Activity ▸ Each entry below is to be duplicated precisely.

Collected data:
────

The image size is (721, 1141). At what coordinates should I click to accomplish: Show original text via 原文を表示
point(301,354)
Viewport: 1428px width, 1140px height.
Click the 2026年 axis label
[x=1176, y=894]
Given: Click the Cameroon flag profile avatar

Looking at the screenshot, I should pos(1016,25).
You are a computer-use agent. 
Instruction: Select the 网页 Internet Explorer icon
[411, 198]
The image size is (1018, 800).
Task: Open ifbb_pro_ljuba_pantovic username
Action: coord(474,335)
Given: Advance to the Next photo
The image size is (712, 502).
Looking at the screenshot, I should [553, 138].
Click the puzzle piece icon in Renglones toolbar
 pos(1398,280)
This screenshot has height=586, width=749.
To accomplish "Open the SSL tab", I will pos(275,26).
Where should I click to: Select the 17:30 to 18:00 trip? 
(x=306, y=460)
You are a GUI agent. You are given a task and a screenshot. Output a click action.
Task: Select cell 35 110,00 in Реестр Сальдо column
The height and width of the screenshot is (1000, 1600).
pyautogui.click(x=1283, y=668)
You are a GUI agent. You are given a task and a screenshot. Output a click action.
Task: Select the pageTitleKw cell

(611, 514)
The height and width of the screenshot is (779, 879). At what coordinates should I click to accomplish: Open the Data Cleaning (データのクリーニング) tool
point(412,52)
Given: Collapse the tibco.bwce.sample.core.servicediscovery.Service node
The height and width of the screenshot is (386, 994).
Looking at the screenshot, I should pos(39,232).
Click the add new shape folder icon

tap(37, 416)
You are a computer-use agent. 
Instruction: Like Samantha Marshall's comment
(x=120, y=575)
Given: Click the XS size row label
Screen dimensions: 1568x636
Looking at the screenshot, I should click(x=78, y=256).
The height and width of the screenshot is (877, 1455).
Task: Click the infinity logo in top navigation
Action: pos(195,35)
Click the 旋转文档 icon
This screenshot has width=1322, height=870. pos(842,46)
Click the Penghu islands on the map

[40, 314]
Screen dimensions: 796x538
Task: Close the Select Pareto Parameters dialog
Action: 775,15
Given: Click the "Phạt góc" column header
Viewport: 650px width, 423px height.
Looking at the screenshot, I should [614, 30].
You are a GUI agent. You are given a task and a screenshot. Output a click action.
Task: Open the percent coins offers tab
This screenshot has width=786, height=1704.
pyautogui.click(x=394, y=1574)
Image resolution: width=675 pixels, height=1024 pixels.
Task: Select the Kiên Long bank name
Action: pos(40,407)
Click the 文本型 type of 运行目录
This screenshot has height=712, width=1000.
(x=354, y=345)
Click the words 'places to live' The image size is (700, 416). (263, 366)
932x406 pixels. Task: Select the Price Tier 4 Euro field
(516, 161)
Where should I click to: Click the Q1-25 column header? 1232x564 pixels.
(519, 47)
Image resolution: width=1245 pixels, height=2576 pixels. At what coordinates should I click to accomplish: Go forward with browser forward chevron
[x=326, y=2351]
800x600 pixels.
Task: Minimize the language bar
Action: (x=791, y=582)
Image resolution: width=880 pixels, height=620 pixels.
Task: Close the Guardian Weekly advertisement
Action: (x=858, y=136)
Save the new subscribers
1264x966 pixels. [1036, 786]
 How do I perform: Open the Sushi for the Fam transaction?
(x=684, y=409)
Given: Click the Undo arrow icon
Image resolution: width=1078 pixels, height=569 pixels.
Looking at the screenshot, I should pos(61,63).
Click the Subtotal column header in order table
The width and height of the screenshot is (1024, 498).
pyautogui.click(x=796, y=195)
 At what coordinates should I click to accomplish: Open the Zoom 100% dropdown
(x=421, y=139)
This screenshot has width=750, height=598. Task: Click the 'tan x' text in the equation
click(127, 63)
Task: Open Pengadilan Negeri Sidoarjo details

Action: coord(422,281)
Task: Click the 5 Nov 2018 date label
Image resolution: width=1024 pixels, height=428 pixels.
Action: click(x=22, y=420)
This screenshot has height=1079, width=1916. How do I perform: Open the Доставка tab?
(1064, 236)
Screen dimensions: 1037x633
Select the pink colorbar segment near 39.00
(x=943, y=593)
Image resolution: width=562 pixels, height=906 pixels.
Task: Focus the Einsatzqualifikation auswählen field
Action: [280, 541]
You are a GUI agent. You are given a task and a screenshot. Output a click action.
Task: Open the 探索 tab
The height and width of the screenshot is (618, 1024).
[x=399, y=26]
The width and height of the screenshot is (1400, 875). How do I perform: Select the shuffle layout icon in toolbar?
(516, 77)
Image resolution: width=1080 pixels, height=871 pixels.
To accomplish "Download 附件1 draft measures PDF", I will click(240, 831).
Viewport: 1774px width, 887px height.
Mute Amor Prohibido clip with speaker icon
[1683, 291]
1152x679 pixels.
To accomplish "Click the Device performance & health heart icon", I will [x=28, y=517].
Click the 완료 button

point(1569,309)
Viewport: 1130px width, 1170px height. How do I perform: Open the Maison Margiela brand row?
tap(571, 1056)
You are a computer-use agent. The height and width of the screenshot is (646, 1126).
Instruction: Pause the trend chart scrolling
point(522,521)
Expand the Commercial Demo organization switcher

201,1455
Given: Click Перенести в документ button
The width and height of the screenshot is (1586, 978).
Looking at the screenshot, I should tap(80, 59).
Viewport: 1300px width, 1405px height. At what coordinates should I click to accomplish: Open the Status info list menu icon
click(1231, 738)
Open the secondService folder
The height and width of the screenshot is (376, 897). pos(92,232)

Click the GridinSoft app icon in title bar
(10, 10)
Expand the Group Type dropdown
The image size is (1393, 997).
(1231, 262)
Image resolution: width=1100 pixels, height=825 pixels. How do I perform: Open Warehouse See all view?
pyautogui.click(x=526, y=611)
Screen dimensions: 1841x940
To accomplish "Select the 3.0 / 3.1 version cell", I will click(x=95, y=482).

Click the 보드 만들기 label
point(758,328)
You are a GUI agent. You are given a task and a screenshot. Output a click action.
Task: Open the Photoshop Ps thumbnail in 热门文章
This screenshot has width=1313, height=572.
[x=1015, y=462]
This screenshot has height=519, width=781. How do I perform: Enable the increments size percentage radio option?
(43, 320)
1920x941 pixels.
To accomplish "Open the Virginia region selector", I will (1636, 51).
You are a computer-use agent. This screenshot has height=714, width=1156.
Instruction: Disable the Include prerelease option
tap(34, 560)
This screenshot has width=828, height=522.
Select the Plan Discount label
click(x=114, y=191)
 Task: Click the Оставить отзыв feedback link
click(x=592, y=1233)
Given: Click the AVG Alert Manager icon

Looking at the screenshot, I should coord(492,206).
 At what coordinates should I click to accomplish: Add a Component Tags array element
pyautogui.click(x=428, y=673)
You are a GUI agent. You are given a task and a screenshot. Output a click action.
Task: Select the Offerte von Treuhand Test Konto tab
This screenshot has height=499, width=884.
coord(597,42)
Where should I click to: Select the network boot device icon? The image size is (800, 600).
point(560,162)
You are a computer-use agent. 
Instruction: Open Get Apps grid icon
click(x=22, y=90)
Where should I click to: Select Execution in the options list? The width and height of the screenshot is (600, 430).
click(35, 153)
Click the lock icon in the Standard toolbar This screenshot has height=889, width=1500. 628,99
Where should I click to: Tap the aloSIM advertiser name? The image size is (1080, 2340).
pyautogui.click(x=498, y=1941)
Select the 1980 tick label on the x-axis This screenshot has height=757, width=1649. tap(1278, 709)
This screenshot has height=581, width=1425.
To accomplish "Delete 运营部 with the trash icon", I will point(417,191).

────

Problem solution ▸
The image size is (721, 1141). At what coordinates should I click to accomplish: Show original text via 原文を表示
point(301,354)
Viewport: 1428px width, 1140px height.
Click the 2026年 axis label
[x=1176, y=894]
Given: Click the Cameroon flag profile avatar

Looking at the screenshot, I should pos(1016,25).
You are a computer-use agent. 
Instruction: Select the 网页 Internet Explorer icon
[411, 198]
The image size is (1018, 800).
Task: Open ifbb_pro_ljuba_pantovic username
Action: coord(474,335)
Given: Advance to the Next photo
The image size is (712, 502).
Looking at the screenshot, I should [553, 138].
Click the puzzle piece icon in Renglones toolbar
 pos(1398,280)
This screenshot has height=586, width=749.
To accomplish "Open the SSL tab", I will pos(275,26).
Where should I click to: Select the 17:30 to 18:00 trip? 
(x=306, y=460)
You are a GUI agent. You are given a task and a screenshot. Output a click action.
Task: Select cell 35 110,00 in Реестр Сальдо column
The height and width of the screenshot is (1000, 1600).
pyautogui.click(x=1283, y=668)
You are a GUI agent. You are given a task and a screenshot. Output a click action.
Task: Select the pageTitleKw cell

(611, 514)
The height and width of the screenshot is (779, 879). At what coordinates should I click to accomplish: Open the Data Cleaning (データのクリーニング) tool
point(412,52)
Given: Collapse the tibco.bwce.sample.core.servicediscovery.Service node
The height and width of the screenshot is (386, 994).
Looking at the screenshot, I should pos(39,232).
Click the add new shape folder icon

tap(37, 416)
You are a computer-use agent. 
Instruction: Like Samantha Marshall's comment
(x=120, y=575)
Given: Click the XS size row label
Screen dimensions: 1568x636
Looking at the screenshot, I should click(x=78, y=256).
The height and width of the screenshot is (877, 1455).
Task: Click the infinity logo in top navigation
Action: pos(195,35)
Click the 旋转文档 icon
This screenshot has width=1322, height=870. pos(842,46)
Click the Penghu islands on the map

[40, 314]
Screen dimensions: 796x538
Task: Close the Select Pareto Parameters dialog
Action: 775,15
Given: Click the "Phạt góc" column header
Viewport: 650px width, 423px height.
Looking at the screenshot, I should [614, 30].
You are a GUI agent. You are given a task and a screenshot. Output a click action.
Task: Open the percent coins offers tab
This screenshot has width=786, height=1704.
pyautogui.click(x=394, y=1574)
Image resolution: width=675 pixels, height=1024 pixels.
Task: Select the Kiên Long bank name
Action: pos(40,407)
Click the 文本型 type of 运行目录
This screenshot has height=712, width=1000.
(x=354, y=345)
Click the words 'places to live' The image size is (700, 416). (263, 366)
932x406 pixels. Task: Select the Price Tier 4 Euro field
(516, 161)
Where should I click to: Click the Q1-25 column header? 1232x564 pixels.
(519, 47)
Image resolution: width=1245 pixels, height=2576 pixels. At what coordinates should I click to accomplish: Go forward with browser forward chevron
[x=326, y=2351]
800x600 pixels.
Task: Minimize the language bar
Action: (x=791, y=582)
Image resolution: width=880 pixels, height=620 pixels.
Task: Close the Guardian Weekly advertisement
Action: (x=858, y=136)
Save the new subscribers
1264x966 pixels. [1036, 786]
 How do I perform: Open the Sushi for the Fam transaction?
(x=684, y=409)
Given: Click the Undo arrow icon
Image resolution: width=1078 pixels, height=569 pixels.
Looking at the screenshot, I should pos(61,63).
Click the Subtotal column header in order table
The width and height of the screenshot is (1024, 498).
pyautogui.click(x=796, y=195)
 At what coordinates should I click to accomplish: Open the Zoom 100% dropdown
(x=421, y=139)
This screenshot has width=750, height=598. Task: Click the 'tan x' text in the equation
click(127, 63)
Task: Open Pengadilan Negeri Sidoarjo details

Action: coord(422,281)
Task: Click the 5 Nov 2018 date label
Image resolution: width=1024 pixels, height=428 pixels.
Action: click(x=22, y=420)
This screenshot has height=1079, width=1916. How do I perform: Open the Доставка tab?
(1064, 236)
Screen dimensions: 1037x633
Select the pink colorbar segment near 39.00
(x=943, y=593)
Image resolution: width=562 pixels, height=906 pixels.
Task: Focus the Einsatzqualifikation auswählen field
Action: [280, 541]
You are a GUI agent. You are given a task and a screenshot. Output a click action.
Task: Open the 探索 tab
The height and width of the screenshot is (618, 1024).
[x=399, y=26]
The width and height of the screenshot is (1400, 875). How do I perform: Select the shuffle layout icon in toolbar?
(516, 77)
Image resolution: width=1080 pixels, height=871 pixels.
To accomplish "Download 附件1 draft measures PDF", I will click(240, 831).
Viewport: 1774px width, 887px height.
Mute Amor Prohibido clip with speaker icon
[1683, 291]
1152x679 pixels.
To accomplish "Click the Device performance & health heart icon", I will [x=28, y=517].
Click the 완료 button

point(1569,309)
Viewport: 1130px width, 1170px height. How do I perform: Open the Maison Margiela brand row?
tap(571, 1056)
You are a computer-use agent. The height and width of the screenshot is (646, 1126).
Instruction: Pause the trend chart scrolling
point(522,521)
Expand the Commercial Demo organization switcher

201,1455
Given: Click Перенести в документ button
The width and height of the screenshot is (1586, 978).
Looking at the screenshot, I should tap(80, 59).
Viewport: 1300px width, 1405px height. At what coordinates should I click to accomplish: Open the Status info list menu icon
click(1231, 738)
Open the secondService folder
The height and width of the screenshot is (376, 897). pos(92,232)

Click the GridinSoft app icon in title bar
(10, 10)
Expand the Group Type dropdown
The image size is (1393, 997).
(1231, 262)
Image resolution: width=1100 pixels, height=825 pixels. How do I perform: Open Warehouse See all view?
pyautogui.click(x=526, y=611)
Screen dimensions: 1841x940
To accomplish "Select the 3.0 / 3.1 version cell", I will click(x=95, y=482).

Click the 보드 만들기 label
point(758,328)
You are a GUI agent. You are given a task and a screenshot. Output a click action.
Task: Open the Photoshop Ps thumbnail in 热门文章
This screenshot has width=1313, height=572.
[x=1015, y=462]
This screenshot has height=519, width=781. How do I perform: Enable the increments size percentage radio option?
(43, 320)
1920x941 pixels.
To accomplish "Open the Virginia region selector", I will (1636, 51).
You are a computer-use agent. This screenshot has height=714, width=1156.
Instruction: Disable the Include prerelease option
tap(34, 560)
This screenshot has width=828, height=522.
Select the Plan Discount label
click(x=114, y=191)
 Task: Click the Оставить отзыв feedback link
click(x=592, y=1233)
Given: Click the AVG Alert Manager icon

Looking at the screenshot, I should coord(492,206).
 At what coordinates should I click to accomplish: Add a Component Tags array element
pyautogui.click(x=428, y=673)
You are a GUI agent. You are given a task and a screenshot. Output a click action.
Task: Select the Offerte von Treuhand Test Konto tab
This screenshot has height=499, width=884.
coord(597,42)
Where should I click to: Select the network boot device icon? The image size is (800, 600).
point(560,162)
You are a computer-use agent. 
Instruction: Open Get Apps grid icon
click(x=22, y=90)
Where should I click to: Select Execution in the options list? The width and height of the screenshot is (600, 430).
click(35, 153)
Click the lock icon in the Standard toolbar This screenshot has height=889, width=1500. 628,99
Where should I click to: Tap the aloSIM advertiser name? The image size is (1080, 2340).
pyautogui.click(x=498, y=1941)
Select the 1980 tick label on the x-axis This screenshot has height=757, width=1649. tap(1278, 709)
This screenshot has height=581, width=1425.
To accomplish "Delete 运营部 with the trash icon", I will point(417,191).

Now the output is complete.